[start INFORMATION GIVEN]

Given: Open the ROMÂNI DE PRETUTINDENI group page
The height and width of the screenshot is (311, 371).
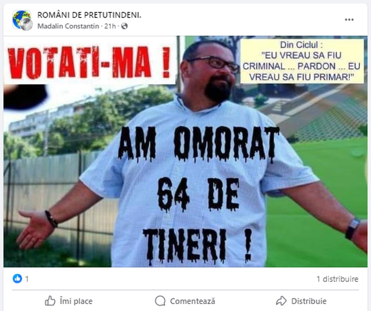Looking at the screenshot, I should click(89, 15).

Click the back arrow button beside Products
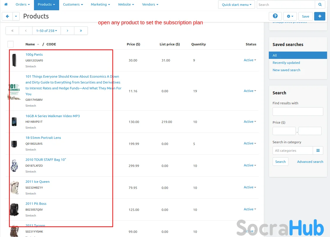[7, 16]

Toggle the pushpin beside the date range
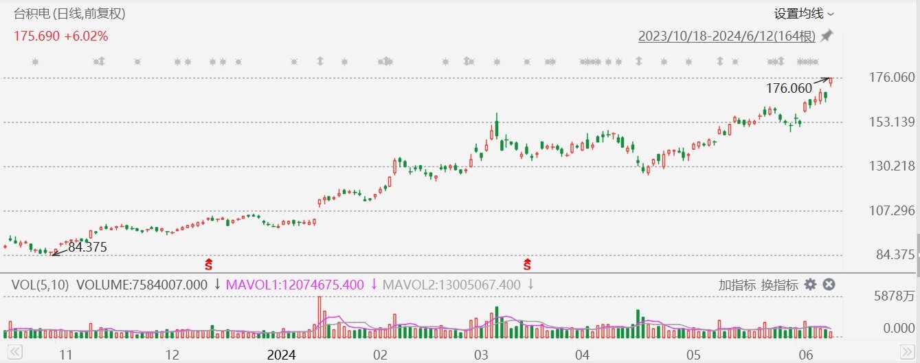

[end INFORMATION GIVEN]

In the entries above, change every "beside" to "next to" and write the lines out again with nothing else altered. Leave the pictures out.

* **COMPLETE OUTPUT**
Given: Open the ROMÂNI DE PRETUTINDENI group page
The height and width of the screenshot is (311, 371).
Looking at the screenshot, I should click(89, 15).

Click the back arrow button next to Products
[7, 16]

Toggle the pushpin next to the date range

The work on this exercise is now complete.